> _TASK_: Rewrite the text lines of all the records below with the word "Expand" swapped for "Open" and everything else left unchanged. Leave the pictures out of your answer.

(Items from a dataset)

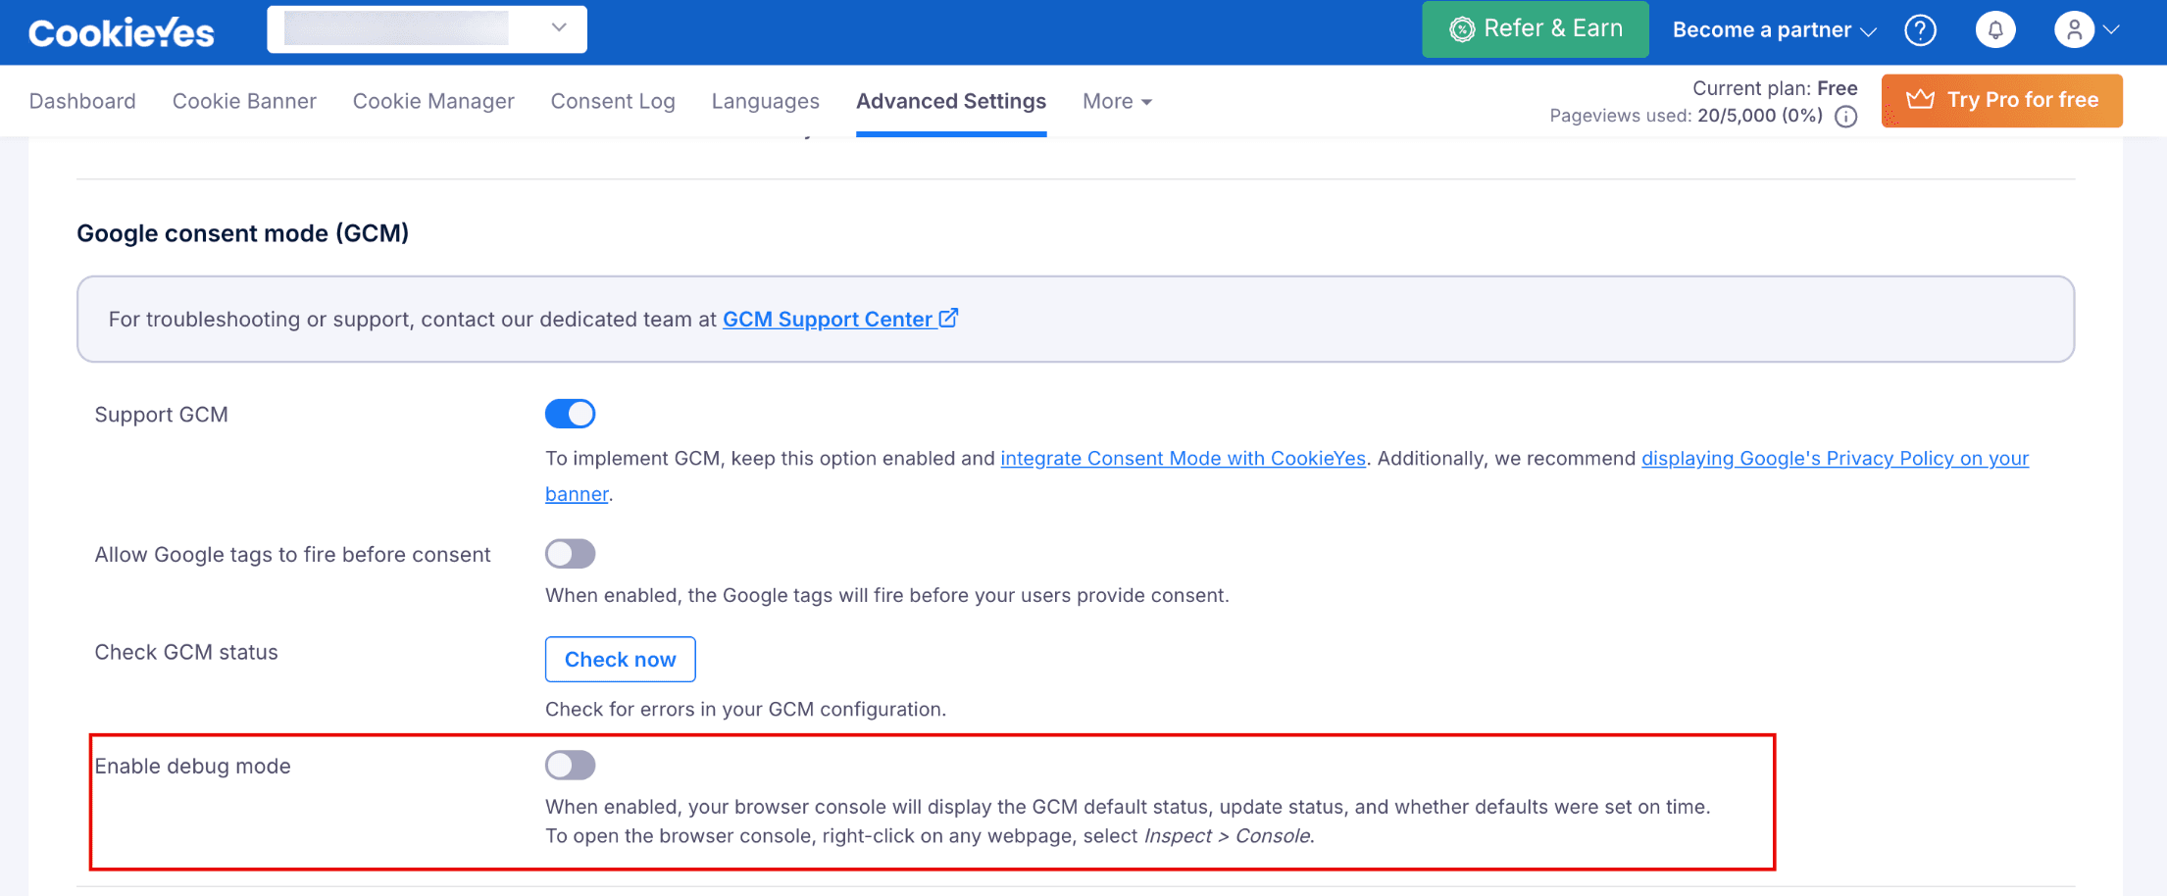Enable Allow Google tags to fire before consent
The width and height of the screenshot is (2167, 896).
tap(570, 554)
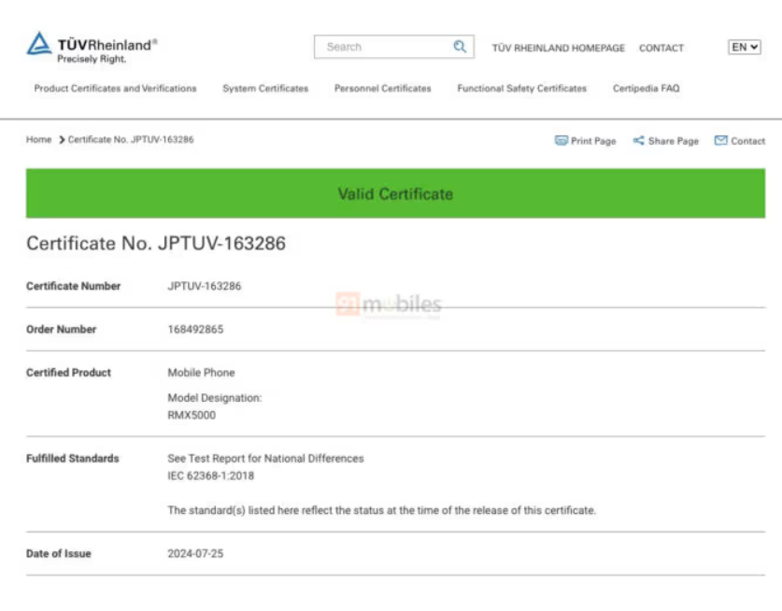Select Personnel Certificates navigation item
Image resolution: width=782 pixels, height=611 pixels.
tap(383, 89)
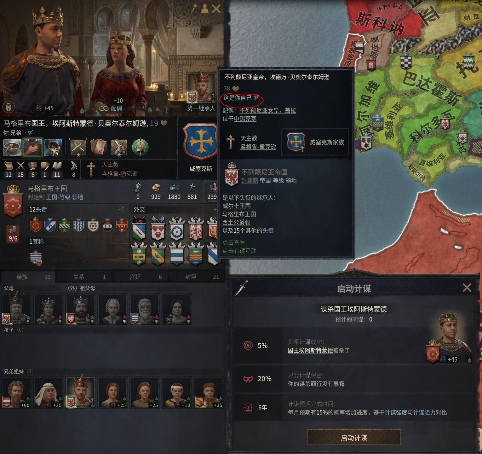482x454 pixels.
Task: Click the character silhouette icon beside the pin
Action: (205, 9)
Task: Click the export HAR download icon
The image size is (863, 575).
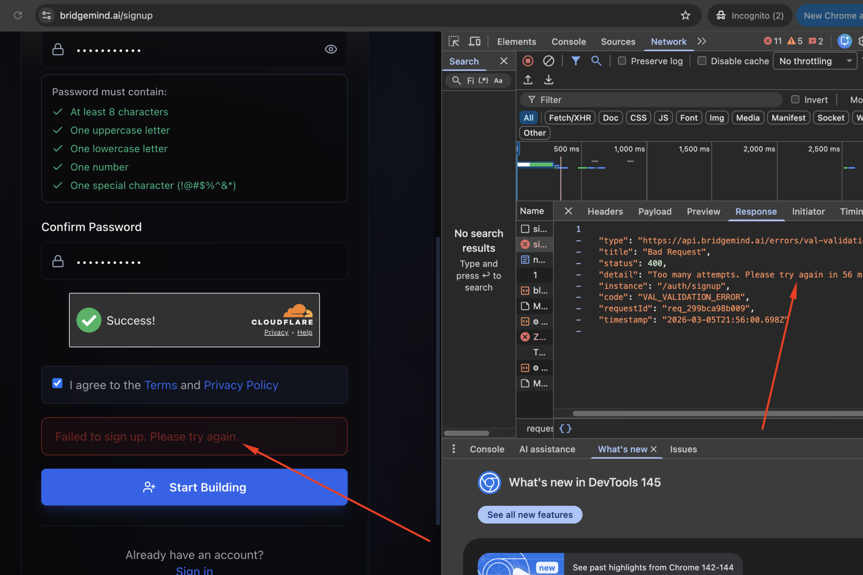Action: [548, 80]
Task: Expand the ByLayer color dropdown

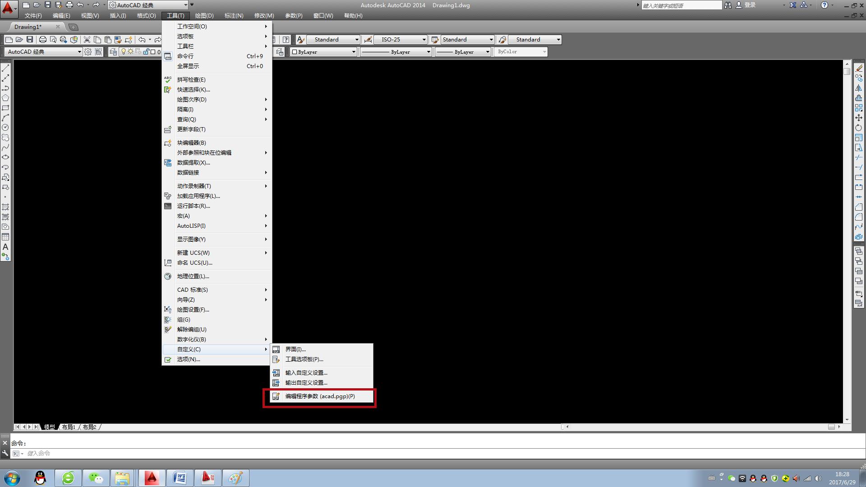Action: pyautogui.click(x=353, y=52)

> _TASK RESPONSE_:
Enable Allow Google tags to fire before consent
The width and height of the screenshot is (2167, 896).
tap(570, 554)
Select Personnel Certificates navigation item
Image resolution: width=782 pixels, height=611 pixels.
tap(383, 89)
482x454 pixels.
Task: Click the character silhouette icon beside the pin
Action: (205, 9)
Task: Click the export HAR download icon
The image size is (863, 575).
Action: [548, 80]
Task: Open the ByLayer color dropdown

Action: pyautogui.click(x=353, y=52)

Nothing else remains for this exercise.